Clarendon, MS. History, pp. 447-8; _History_, Bk. VII, ed. 1704, vol.

ii, pp. 204-6; ed. Macray, vol. iii, pp. 61-4.

The studied detachment that Clarendon tried to cultivate when writing about his political enemies is nowhere shown better than in the character of Hampden. 'I am careful to do justice', he claimed, 'to every man who hath fallen in the quarrel, on which side soever, as you will find by what I have said of Mr. Hambden himself' (see No.

21, note). The absence of all enthusiasm makes the description of Hampden's merits the more telling. But there is a tail with a sting in it.

The last sentence, it must be admitted, is not of a piece with the rest of the character. There was some excuse for doubting its authenticity. But doubts gave place to definite statements that it had been interpolated by the Oxford editors when seeing the _History_ through the press. Edmund Smith, the author of _Phaedra and Hippolytus_, started the story that while he was resident in Christ Church he was 'employ'd to interpolate and alter the Original', and specially mentioned this sentence as having been 'foisted in'; and the story was given a prominent place by Oldmixon in his _History of England, during the Reigns of the Royal House of Stuart_ (see _Letters of Thomas Burnat to George Duckett_, ed. Nichol Smith, 1914, p. xx).

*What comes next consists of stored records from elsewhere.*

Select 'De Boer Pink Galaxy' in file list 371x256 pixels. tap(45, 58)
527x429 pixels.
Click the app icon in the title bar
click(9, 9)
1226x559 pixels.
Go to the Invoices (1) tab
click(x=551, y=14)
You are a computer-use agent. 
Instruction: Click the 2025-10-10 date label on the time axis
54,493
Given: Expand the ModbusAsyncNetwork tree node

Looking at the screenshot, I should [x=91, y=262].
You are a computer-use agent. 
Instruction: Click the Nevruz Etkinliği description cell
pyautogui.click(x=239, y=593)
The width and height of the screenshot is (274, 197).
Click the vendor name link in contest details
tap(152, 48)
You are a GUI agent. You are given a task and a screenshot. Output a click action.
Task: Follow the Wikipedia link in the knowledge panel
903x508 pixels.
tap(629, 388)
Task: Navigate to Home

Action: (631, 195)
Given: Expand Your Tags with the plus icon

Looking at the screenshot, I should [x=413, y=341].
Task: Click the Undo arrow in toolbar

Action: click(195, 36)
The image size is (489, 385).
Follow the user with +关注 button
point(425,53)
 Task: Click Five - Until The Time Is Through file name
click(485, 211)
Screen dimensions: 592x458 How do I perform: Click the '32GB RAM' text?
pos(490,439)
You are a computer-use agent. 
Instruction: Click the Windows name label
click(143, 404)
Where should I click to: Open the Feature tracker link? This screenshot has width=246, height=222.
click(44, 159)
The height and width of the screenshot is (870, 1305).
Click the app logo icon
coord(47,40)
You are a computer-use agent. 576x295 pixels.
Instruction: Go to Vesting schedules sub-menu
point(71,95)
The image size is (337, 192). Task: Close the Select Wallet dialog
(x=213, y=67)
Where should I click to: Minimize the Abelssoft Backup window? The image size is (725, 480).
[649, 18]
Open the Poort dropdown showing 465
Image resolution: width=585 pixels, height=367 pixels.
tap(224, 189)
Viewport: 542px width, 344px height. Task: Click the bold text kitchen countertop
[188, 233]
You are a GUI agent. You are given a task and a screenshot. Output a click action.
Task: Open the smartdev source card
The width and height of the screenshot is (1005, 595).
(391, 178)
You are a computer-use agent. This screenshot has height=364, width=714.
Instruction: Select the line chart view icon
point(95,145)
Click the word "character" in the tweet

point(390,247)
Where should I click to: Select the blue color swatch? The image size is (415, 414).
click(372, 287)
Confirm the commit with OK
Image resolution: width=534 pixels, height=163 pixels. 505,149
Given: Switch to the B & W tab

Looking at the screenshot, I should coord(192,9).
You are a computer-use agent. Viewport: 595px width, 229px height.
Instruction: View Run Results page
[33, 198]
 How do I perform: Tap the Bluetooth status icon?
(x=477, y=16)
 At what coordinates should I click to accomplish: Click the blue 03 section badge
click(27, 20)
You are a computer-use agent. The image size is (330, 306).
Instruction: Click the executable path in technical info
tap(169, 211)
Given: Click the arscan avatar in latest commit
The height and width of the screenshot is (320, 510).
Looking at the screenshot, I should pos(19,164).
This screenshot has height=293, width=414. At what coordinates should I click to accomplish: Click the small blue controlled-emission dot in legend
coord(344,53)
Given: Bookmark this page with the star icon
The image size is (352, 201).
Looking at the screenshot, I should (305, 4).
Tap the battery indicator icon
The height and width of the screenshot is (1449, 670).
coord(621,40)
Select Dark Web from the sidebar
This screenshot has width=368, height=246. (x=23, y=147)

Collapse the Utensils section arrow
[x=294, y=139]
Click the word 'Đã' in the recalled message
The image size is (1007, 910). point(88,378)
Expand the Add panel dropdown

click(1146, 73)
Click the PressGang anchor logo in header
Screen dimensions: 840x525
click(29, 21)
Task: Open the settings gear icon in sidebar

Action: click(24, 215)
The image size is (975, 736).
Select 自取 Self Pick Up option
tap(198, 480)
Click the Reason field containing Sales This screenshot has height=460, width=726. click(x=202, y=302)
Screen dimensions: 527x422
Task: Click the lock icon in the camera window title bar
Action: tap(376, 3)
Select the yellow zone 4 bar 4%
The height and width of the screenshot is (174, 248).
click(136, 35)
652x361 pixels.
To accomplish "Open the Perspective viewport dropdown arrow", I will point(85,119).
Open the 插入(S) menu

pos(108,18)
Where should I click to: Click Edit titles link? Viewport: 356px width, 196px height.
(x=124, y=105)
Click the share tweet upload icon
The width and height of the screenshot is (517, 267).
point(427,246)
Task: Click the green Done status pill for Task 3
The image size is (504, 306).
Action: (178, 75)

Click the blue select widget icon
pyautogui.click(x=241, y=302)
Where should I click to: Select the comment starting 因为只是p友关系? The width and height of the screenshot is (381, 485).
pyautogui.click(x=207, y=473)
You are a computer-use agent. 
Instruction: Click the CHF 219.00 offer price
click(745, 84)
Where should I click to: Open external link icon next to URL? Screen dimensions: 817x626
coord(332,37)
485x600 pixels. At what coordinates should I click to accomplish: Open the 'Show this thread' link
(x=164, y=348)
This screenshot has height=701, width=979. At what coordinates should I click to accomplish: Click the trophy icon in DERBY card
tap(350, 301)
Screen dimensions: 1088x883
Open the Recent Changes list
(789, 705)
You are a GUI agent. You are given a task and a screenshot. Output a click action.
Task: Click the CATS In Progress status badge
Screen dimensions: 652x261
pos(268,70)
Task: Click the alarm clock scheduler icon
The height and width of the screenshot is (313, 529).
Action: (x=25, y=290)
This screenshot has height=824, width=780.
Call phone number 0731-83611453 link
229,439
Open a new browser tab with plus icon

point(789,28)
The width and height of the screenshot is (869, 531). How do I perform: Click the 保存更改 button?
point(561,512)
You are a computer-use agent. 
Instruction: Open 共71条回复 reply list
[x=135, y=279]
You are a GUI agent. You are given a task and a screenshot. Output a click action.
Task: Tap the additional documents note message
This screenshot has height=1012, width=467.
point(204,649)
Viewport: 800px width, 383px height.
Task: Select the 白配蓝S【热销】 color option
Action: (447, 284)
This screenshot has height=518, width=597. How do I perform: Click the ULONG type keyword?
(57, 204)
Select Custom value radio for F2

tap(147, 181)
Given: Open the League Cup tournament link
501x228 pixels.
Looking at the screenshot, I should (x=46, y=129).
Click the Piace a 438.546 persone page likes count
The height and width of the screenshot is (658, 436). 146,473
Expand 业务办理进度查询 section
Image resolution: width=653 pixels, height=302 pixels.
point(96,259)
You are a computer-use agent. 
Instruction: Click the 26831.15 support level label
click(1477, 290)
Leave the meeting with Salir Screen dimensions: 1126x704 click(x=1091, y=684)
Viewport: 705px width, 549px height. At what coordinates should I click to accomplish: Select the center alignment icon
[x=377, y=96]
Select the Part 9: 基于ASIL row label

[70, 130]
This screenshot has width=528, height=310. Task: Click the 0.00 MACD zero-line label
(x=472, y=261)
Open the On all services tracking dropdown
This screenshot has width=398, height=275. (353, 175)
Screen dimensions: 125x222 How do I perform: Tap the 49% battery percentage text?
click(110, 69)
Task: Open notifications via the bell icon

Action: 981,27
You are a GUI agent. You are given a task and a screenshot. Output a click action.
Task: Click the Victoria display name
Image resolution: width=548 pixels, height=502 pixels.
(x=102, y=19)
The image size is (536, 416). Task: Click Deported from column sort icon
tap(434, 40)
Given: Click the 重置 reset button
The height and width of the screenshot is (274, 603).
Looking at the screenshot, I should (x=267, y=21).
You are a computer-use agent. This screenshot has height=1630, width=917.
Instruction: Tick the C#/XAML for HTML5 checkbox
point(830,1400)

A controversy ensued, the final contribution to which is John Burton's _Genuineness of L'd Clarendon's History Vindicated_, 1744. Once the original ma.n.u.script was accessible, all doubt was removed. Every word of the sentence is there to be found in Clarendon's hand. But it is written along the margin, to take the place of a deleted sentence, and is evidently later than the rest of the character. This accounts for the difference in tone.

Page 129, ll. 22 ff. Compare Warwick, _Memoires_, p. 240: 'He was of a concise and significant language, and the mildest, yet subtillest, speaker of any man in the House; and had a dexterity, when a question was going to be put, which agreed not with his sense, to draw it over to it, by adding some equivocall or sly word, which would enervate the meaning of it, as first put.'

At the beginning of this short character of Hampden, Warwick says that 'his blood in its temper was acrimonious, as the scurfe commonly on his face shewed'.

Page 131, l. 4. _this that was at Oxforde_, i.e. the overture, February and March 1643: Clarendon, vol. ii, pp. 497 ff.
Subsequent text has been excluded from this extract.